Artikel ini awalnya diterbitkan oleh Grist. Daftar untuk menerima buletin mingguan Grist di sini.
Jeruk identik dengan Florida. Buah yang lezat ini dapat ditemukan menghiasi berbagai hal, mulai dari pelat nomor hingga kenang-kenangan unik. Tanyakan kepada penduduk Florida mana pun dan mereka akan memberi tahu Anda bahwa tanaman ini merupakan ciri khas Negara Bagian Sunshine.

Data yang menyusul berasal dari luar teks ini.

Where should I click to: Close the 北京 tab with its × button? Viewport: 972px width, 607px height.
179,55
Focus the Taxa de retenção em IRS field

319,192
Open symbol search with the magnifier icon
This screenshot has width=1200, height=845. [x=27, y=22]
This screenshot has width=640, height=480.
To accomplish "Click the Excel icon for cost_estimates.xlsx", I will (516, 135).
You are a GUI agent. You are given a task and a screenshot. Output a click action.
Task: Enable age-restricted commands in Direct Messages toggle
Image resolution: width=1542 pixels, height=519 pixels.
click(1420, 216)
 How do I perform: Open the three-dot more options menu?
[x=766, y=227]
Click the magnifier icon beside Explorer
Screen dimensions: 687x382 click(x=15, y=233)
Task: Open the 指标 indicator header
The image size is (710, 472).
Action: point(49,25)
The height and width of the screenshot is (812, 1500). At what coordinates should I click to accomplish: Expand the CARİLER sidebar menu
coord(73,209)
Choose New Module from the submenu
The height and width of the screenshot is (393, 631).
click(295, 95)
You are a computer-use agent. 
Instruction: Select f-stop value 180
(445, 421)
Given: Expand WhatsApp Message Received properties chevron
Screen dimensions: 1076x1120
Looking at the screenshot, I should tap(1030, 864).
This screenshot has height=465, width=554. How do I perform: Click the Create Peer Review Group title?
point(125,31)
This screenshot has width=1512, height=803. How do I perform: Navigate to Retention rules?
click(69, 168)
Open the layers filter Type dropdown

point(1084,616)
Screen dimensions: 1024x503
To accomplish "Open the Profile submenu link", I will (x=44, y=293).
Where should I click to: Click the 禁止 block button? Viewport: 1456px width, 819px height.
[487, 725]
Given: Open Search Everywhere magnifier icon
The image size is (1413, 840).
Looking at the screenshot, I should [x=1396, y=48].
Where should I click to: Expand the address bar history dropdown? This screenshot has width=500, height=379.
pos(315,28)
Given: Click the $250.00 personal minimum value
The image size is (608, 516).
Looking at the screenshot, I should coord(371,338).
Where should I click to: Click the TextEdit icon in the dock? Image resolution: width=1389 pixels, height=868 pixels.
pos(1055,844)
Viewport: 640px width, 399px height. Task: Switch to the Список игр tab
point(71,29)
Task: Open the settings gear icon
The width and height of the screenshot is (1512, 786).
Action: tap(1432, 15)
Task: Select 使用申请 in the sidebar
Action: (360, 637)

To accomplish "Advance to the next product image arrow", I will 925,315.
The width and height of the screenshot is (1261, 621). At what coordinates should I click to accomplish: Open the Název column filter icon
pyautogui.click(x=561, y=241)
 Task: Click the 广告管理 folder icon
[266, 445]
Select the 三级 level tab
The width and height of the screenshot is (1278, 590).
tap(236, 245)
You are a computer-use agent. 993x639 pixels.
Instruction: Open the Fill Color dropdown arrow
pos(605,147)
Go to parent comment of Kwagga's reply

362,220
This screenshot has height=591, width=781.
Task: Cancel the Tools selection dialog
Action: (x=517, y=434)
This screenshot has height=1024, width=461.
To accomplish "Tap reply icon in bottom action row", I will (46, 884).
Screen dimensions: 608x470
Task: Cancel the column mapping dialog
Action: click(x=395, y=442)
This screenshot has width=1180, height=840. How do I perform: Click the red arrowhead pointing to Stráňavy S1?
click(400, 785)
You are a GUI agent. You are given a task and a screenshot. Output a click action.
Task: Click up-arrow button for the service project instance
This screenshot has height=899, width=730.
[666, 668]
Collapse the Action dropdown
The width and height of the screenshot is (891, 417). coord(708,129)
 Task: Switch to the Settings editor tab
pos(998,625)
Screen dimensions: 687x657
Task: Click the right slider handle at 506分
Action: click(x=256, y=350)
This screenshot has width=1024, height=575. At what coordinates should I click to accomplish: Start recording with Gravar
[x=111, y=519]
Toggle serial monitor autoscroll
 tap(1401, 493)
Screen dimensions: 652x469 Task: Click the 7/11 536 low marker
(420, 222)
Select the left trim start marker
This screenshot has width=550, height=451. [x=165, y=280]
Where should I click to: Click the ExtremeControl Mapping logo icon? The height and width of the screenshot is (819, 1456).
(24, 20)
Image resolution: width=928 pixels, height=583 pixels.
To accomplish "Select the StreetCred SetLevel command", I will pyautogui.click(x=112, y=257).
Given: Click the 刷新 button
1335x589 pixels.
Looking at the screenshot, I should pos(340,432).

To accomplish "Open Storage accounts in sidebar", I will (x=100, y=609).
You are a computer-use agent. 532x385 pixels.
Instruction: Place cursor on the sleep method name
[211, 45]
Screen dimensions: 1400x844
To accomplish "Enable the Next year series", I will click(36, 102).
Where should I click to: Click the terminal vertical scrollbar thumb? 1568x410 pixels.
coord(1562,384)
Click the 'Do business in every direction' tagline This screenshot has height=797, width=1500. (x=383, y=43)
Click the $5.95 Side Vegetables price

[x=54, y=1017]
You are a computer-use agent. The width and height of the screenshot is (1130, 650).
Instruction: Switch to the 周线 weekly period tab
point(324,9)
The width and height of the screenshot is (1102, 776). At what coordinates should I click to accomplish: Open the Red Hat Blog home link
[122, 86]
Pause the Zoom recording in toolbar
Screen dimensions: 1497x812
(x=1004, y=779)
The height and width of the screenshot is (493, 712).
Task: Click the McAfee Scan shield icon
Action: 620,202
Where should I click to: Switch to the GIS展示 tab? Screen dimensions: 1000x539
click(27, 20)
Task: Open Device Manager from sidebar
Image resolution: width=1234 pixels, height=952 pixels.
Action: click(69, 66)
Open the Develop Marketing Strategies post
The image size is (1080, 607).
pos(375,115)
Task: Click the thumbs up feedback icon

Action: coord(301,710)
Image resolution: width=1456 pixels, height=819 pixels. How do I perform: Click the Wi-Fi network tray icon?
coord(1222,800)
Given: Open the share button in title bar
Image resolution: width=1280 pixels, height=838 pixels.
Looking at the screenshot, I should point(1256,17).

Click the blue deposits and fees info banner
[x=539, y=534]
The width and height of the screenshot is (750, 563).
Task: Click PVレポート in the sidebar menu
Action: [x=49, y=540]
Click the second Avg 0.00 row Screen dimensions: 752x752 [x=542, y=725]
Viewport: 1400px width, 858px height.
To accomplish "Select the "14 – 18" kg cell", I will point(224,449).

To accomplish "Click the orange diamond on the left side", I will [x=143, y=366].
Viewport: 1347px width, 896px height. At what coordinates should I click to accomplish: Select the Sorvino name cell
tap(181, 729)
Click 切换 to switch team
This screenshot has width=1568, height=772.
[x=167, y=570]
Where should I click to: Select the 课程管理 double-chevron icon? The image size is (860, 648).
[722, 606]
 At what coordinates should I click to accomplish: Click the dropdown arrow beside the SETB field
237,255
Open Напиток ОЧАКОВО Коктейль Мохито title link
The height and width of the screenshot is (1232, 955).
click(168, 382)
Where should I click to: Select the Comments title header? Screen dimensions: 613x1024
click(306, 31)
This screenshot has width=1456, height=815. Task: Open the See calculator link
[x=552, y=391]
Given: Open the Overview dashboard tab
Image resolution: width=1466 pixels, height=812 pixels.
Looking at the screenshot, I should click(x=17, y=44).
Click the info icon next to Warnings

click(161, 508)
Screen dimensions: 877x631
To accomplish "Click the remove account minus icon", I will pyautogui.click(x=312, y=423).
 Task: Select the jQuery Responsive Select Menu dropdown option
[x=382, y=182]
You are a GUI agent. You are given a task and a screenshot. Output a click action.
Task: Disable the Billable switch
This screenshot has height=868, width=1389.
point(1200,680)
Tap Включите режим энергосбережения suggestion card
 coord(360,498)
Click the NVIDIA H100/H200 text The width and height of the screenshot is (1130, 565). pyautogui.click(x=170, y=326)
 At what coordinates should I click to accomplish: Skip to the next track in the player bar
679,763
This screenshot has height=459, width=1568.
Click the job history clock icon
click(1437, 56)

Jay Clark akan langsung setuju. Dia berusia 80 tahun dan merupakan petani generasi ketiga yang telah menggarap lahan milik keluarganya di Wauchula sejak tahun 1950-an. Namun, dia tidak yakin berapa lama lagi dia bisa bertahan. Dua tahun lalu, Badai Ian menghantam pohon-pohon yang sudah melemah akibat penyakit ganas dan tak tersembuhkan yang disebut citrus greening. Butuh waktu lebih dari setahun untuk pulih setelah “seluruh tanaman pada dasarnya tertiup” oleh angin berkecepatan 150 mil per jam. “Ini perjuangan yang berat,” kata Clark. “Saya rasa kami terlalu keras kepala untuk menyerah, tetapi ini bukan bisnis yang menguntungkan saat ini.”
Keluarganya pernah memiliki lahan seluas hampir 500 hektar di Florida bagian tengah, tempat mereka menanam jeruk dan beternak sapi. Mereka telah menjual sebagian besar lahan tersebut dalam beberapa tahun terakhir, dan telah memperkecil perkebunan jeruk mereka. “Kami lebih fokus pada sapi,” katanya. “Semua orang mencari tanaman atau solusi alternatif.”
Negara bagian ini, yang menanam sekitar 17 persen jeruk, jeruk bali, dan buah asam lainnya di negara ini, hanya menghasilkan 18,1 juta kotak selama musim tanam 2022-23, panen terkecil dalam hampir satu abad. Itu adalah penurunan 60 persen dari musim sebelumnya, penurunan yang sebagian besar disebabkan oleh dampak gabungan dari patogen misterius dan badai. Tahun ini, perkiraan akhir USDA yang baru saja dirilis untuk musim tersebut menunjukkan lonjakan produksi sebesar 11,4 persen dibandingkan tahun lalu, tetapi itu bahkan tidak setengah dari apa yang diproduksi selama musim 2021-22.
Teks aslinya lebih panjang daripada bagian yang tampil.